*** INFORMATION PROVIDED ***
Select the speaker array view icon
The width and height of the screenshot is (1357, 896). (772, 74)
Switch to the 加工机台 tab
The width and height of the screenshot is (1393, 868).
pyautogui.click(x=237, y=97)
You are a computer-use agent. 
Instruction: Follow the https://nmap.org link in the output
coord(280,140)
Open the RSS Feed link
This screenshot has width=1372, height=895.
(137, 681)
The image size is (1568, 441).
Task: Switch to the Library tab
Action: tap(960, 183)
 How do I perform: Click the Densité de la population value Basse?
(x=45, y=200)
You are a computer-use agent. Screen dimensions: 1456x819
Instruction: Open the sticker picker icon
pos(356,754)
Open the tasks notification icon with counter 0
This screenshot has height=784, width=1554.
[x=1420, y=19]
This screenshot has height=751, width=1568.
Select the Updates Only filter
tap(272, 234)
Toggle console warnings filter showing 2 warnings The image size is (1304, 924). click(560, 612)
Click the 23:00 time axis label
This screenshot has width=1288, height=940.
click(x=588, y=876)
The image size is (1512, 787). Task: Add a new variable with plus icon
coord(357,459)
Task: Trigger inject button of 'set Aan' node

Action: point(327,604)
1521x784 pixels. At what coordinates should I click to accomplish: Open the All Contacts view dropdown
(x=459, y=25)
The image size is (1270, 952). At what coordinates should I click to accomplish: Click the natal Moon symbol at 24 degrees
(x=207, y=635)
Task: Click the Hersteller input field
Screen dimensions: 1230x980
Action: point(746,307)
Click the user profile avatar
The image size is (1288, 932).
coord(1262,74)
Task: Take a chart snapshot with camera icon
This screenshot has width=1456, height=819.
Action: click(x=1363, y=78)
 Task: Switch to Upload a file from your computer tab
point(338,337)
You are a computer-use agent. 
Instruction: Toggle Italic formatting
*** End of INFORMATION PROVIDED ***
EXERCISE GOAL -
Each line must be set down again exactly as above, with no line omitted.

TASK RESPONSE -
Select the speaker array view icon
The width and height of the screenshot is (1357, 896). (772, 74)
Switch to the 加工机台 tab
The width and height of the screenshot is (1393, 868).
pyautogui.click(x=237, y=97)
You are a computer-use agent. 
Instruction: Follow the https://nmap.org link in the output
coord(280,140)
Open the RSS Feed link
This screenshot has width=1372, height=895.
(137, 681)
The image size is (1568, 441).
Task: Switch to the Library tab
Action: tap(960, 183)
 How do I perform: Click the Densité de la population value Basse?
(x=45, y=200)
You are a computer-use agent. Screen dimensions: 1456x819
Instruction: Open the sticker picker icon
pos(356,754)
Open the tasks notification icon with counter 0
This screenshot has height=784, width=1554.
[x=1420, y=19]
This screenshot has height=751, width=1568.
Select the Updates Only filter
tap(272, 234)
Toggle console warnings filter showing 2 warnings The image size is (1304, 924). click(560, 612)
Click the 23:00 time axis label
This screenshot has width=1288, height=940.
click(x=588, y=876)
The image size is (1512, 787). Task: Add a new variable with plus icon
coord(357,459)
Task: Trigger inject button of 'set Aan' node

Action: point(327,604)
1521x784 pixels. At what coordinates should I click to accomplish: Open the All Contacts view dropdown
(x=459, y=25)
The image size is (1270, 952). At what coordinates should I click to accomplish: Click the natal Moon symbol at 24 degrees
(x=207, y=635)
Task: Click the Hersteller input field
Screen dimensions: 1230x980
Action: point(746,307)
Click the user profile avatar
The image size is (1288, 932).
coord(1262,74)
Task: Take a chart snapshot with camera icon
This screenshot has width=1456, height=819.
Action: click(x=1363, y=78)
 Task: Switch to Upload a file from your computer tab
point(338,337)
You are a computer-use agent. 
Instruction: Toggle Italic formatting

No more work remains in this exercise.